[Stored entries]
[Start of Attachment]

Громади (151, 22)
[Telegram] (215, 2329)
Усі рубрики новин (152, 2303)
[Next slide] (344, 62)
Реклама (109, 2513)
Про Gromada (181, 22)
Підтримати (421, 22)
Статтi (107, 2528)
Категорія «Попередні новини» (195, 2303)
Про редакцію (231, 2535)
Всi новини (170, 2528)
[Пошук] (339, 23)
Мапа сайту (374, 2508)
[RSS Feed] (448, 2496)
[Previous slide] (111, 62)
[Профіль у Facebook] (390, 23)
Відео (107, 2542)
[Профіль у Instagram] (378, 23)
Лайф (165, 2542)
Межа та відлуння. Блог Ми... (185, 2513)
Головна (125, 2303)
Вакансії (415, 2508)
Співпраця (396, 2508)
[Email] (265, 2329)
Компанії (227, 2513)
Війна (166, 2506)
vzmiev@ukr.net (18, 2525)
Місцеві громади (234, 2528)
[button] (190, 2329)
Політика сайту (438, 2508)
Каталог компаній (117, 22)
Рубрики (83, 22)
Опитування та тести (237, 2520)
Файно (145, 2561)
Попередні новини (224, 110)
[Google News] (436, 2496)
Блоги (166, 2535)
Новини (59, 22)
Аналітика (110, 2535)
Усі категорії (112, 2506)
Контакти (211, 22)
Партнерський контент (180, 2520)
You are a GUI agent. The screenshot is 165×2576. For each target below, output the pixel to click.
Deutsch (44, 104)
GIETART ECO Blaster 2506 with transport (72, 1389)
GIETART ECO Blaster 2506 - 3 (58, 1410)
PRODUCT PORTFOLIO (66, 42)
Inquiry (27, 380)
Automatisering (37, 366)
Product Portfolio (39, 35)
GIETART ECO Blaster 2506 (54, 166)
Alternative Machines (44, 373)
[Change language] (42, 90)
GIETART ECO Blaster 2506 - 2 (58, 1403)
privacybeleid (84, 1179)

[End of Attachment]

▶ **PROBLEM DESCRIPTION**: This exercise calls for repeating every line of the data exactly.

▶ **TASK RESULT**:
Громади (151, 22)
[Telegram] (215, 2329)
Усі рубрики новин (152, 2303)
[Next slide] (344, 62)
Реклама (109, 2513)
Про Gromada (181, 22)
Підтримати (421, 22)
Статтi (107, 2528)
Категорія «Попередні новини» (195, 2303)
Про редакцію (231, 2535)
Всi новини (170, 2528)
[Пошук] (339, 23)
Мапа сайту (374, 2508)
[RSS Feed] (448, 2496)
[Previous slide] (111, 62)
[Профіль у Facebook] (390, 23)
Відео (107, 2542)
[Профіль у Instagram] (378, 23)
Лайф (165, 2542)
Межа та відлуння. Блог Ми... (185, 2513)
Головна (125, 2303)
Вакансії (415, 2508)
Співпраця (396, 2508)
[Email] (265, 2329)
Компанії (227, 2513)
Війна (166, 2506)
vzmiev@ukr.net (18, 2525)
Місцеві громади (234, 2528)
[button] (190, 2329)
Політика сайту (438, 2508)
Каталог компаній (117, 22)
Рубрики (83, 22)
Опитування та тести (237, 2520)
Файно (145, 2561)
Попередні новини (224, 110)
[Google News] (436, 2496)
Блоги (166, 2535)
Новини (59, 22)
Аналітика (110, 2535)
Усі категорії (112, 2506)
Контакти (211, 22)
Партнерський контент (180, 2520)
You are a GUI agent. The screenshot is 165×2576. For each target below, output the pixel to click.
Deutsch (44, 104)
GIETART ECO Blaster 2506 with transport (72, 1389)
GIETART ECO Blaster 2506 - 3 (58, 1410)
PRODUCT PORTFOLIO (66, 42)
Inquiry (27, 380)
Automatisering (37, 366)
Product Portfolio (39, 35)
GIETART ECO Blaster 2506 (54, 166)
Alternative Machines (44, 373)
[Change language] (42, 90)
GIETART ECO Blaster 2506 - 2 (58, 1403)
privacybeleid (84, 1179)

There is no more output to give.